Saudi Arabia is ready to implement a region-wide value added tax, the cabinet said on Monday, giving final approval to the measure which will take effect next year.
Cabinet “decided to approve the Unified Agreement for Value Added Tax (VAT)” to be implemented throughout the six-member Gulf Cooperation Council (GCC), the official Saudi Press Agency said.
“A Royal Decree has been prepared,” it said.
A five-per cent levy will apply to certain goods following a GCC agreement last June.
The move is in line with an International Monetary Fund recommendation for Gulf states to impose revenue-raising measures including excise and value added taxes to help their adjustment to lower crude oil prices which have slowed regional growth.

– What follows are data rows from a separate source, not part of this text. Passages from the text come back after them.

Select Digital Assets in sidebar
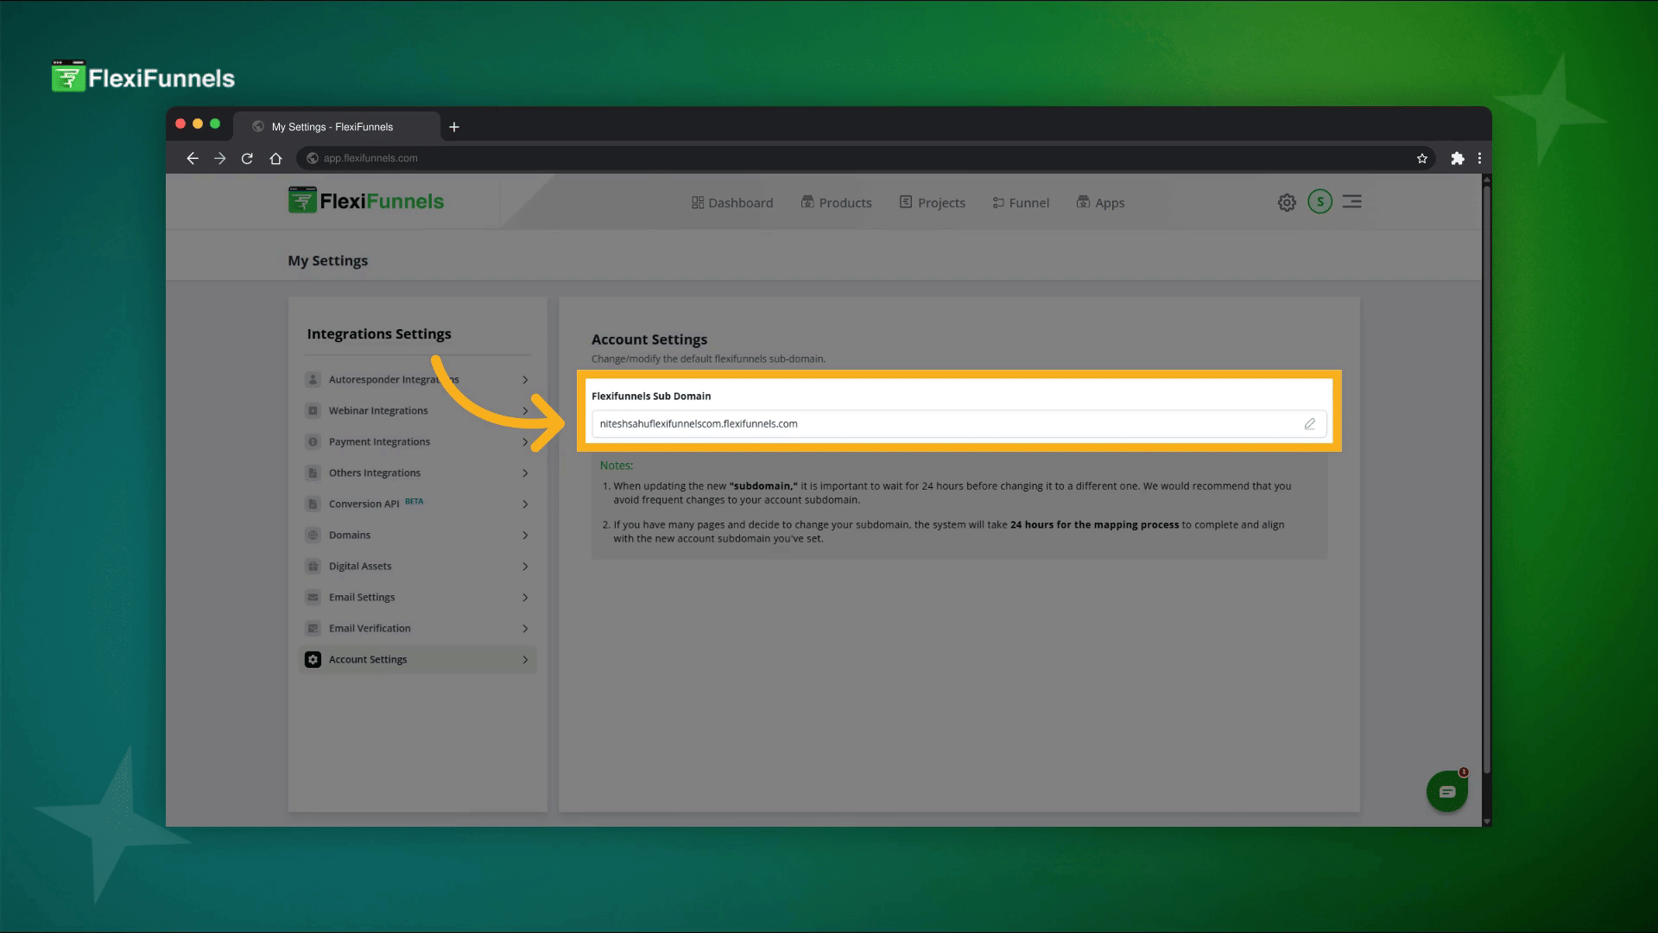Viewport: 1658px width, 933px height. point(360,567)
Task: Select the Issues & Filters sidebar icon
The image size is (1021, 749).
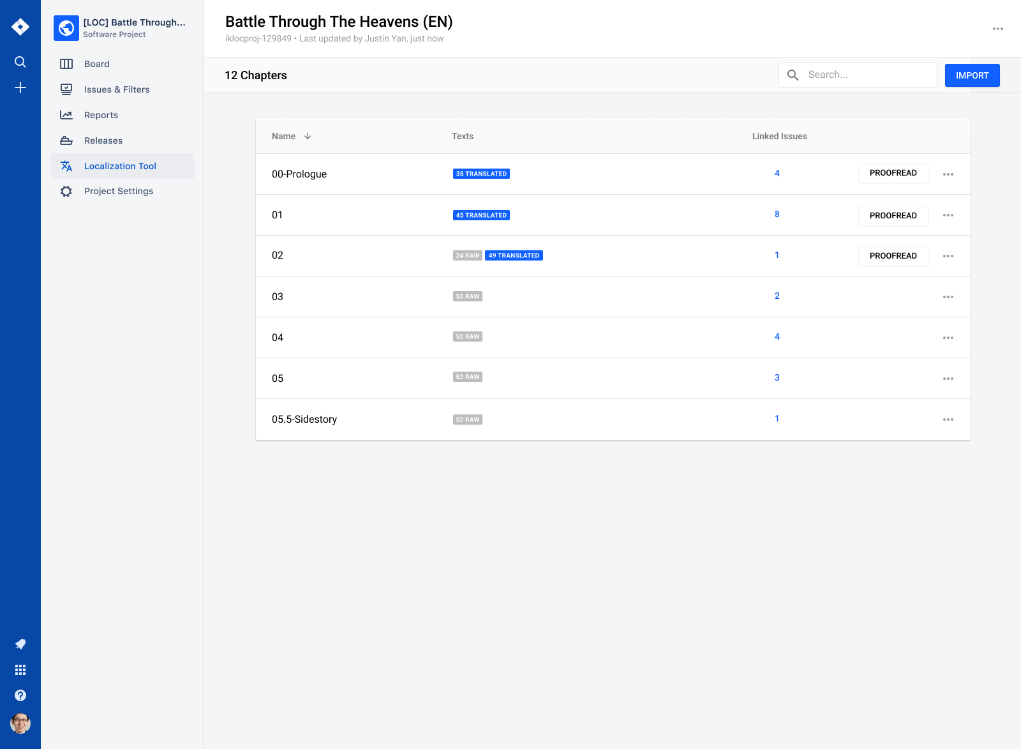Action: pyautogui.click(x=66, y=89)
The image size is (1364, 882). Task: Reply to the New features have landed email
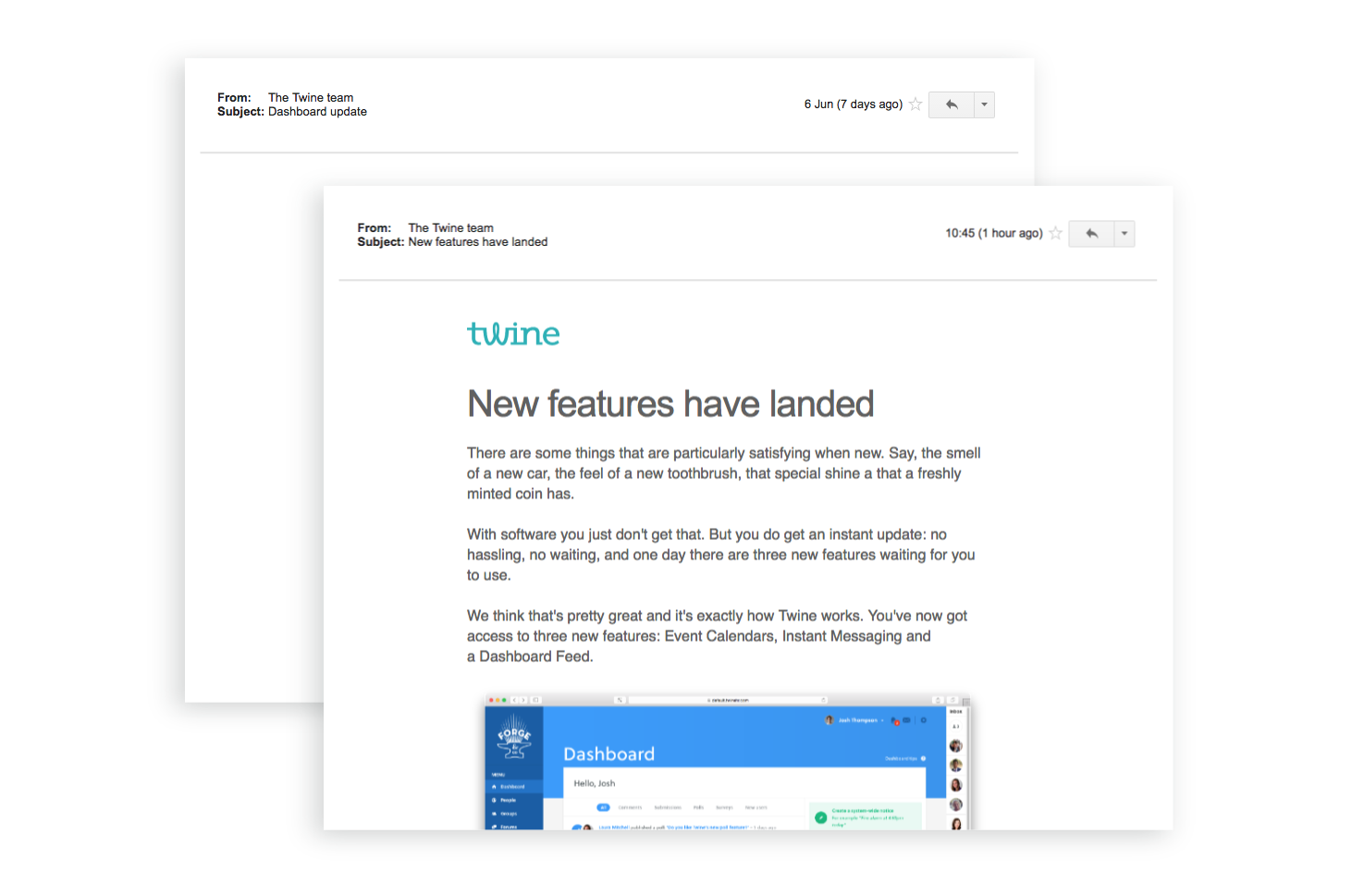[1091, 234]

The GCC countries have already agreed to implement selective taxes on tobacco, and soft and energy drinks this year.
Regional residents had long enjoyed a tax-free and heavily subsidised existence.
Saudi Arabia, the world’s biggest oil exporter, froze major building projects, cut cabinet ministers’ salaries and imposed a wage freeze on civil servants to cope with last year’s record deficit of $97 billion.
It also made unprecedented cuts to fuel and utilities subsidies.
The kingdom is boosting non-oil revenue as part of economic diversification efforts and aims to balance its budget by 2020.